I decided that I loved chemistry the day our teacher introduced the periodic table. I was a high school sophomore. The idea that all matter could be organized into a meaningful system really appealed to me. My decision to be an analytical chemist was motivated by my graduate advisor, Jonathan Sweedler. His research group develops analytical methods to examine neurochemistry. As a prospective graduate student, I decided I wanted to be part of that research community and have never looked back.


  1. Can you share with us your most memorable experience (or that “Eureka!” moment) in the lab?

As a second year graduate student, I designed a project to examine a novel enzymatic process in slug brains. I needed a critical piece of MALDI mass spectrometry data to prove that the enzyme was active in our brain extracts. I was using our MALDI instrument late at night when I got the spectra I needed. Since I was the last one in the lab, I cranked the volume on the radio and danced around the lab for awhile to celebrate my results.


  1. Geek alert: Do you have a pet piece of instrumentation or a favorite technique?

I love doing cell culture work. It feels like cooking, but more complicated. I get a particular satisfaction from a successful transfection.


  1. What do you consider the grand challenge in your field of cancer proteomics?

Personalized medicine. Cancer is not a single disease. Every individual develops a unique cancer, depending on their genetic background and environmental exposures. In cancer proteomics, genomics, etc, we are looking for trends that will help the majority of people, but individualized treatments would be much more effective.


  1. What do you especially like about Notre Dame?
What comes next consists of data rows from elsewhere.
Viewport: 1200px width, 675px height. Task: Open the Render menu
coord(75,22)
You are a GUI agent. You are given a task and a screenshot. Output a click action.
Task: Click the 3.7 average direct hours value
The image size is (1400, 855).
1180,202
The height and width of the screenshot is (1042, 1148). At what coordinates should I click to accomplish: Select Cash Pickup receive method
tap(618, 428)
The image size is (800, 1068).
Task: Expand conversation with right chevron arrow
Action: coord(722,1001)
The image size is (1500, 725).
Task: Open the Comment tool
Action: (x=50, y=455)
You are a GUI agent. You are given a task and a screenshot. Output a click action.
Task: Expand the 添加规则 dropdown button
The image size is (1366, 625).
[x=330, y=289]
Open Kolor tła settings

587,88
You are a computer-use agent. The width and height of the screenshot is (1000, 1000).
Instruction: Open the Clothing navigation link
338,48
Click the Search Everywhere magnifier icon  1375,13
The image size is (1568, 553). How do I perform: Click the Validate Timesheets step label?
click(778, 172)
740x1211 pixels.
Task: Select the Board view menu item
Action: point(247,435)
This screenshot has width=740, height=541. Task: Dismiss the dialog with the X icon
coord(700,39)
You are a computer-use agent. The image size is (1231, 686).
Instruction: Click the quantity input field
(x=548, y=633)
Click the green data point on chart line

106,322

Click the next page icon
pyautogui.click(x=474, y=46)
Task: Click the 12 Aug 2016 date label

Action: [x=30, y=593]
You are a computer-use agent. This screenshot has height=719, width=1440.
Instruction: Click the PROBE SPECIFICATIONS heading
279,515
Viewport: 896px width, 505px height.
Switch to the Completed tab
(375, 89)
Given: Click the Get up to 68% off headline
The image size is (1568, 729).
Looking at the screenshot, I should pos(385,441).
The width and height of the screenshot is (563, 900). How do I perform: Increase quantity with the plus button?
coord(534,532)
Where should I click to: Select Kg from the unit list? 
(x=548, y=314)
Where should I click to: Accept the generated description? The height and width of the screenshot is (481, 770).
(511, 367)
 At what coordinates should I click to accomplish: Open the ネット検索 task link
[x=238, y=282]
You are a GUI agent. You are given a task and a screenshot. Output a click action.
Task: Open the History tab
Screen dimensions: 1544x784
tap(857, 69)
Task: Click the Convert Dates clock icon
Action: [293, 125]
I love that Notre Dame is a place where you run into five people you know walking across campus. I have learned that this is not a place to talk on your cell phone while crossing campus. Inevitably, you will run into friends and colleagues.


  1. If you could have dinner with any three people of the past or the present, who would they be?

My two favorite authors are Jane Austen and Arthur Conan Doyle. Both had amazing powers of observation. Austen’s ability is displayed in her assessments of social interactions and Doyle’s is evident in his construction of mysteries. However, my top choice of a historical dinner companion would be Abraham Lincoln. Lincoln combined an amazing intellect with true compassion.


  1. What do you do to unwind?

As a grad student and postdoc, I spent much of my free time designing and constructing stained glass windows. However, I now have two small children and soldering irons/glass shards are not good things to have around the house. I’ve put the windows on hold for a few years. Lately, I’ve been mostly reading or exercising when I have time to myself.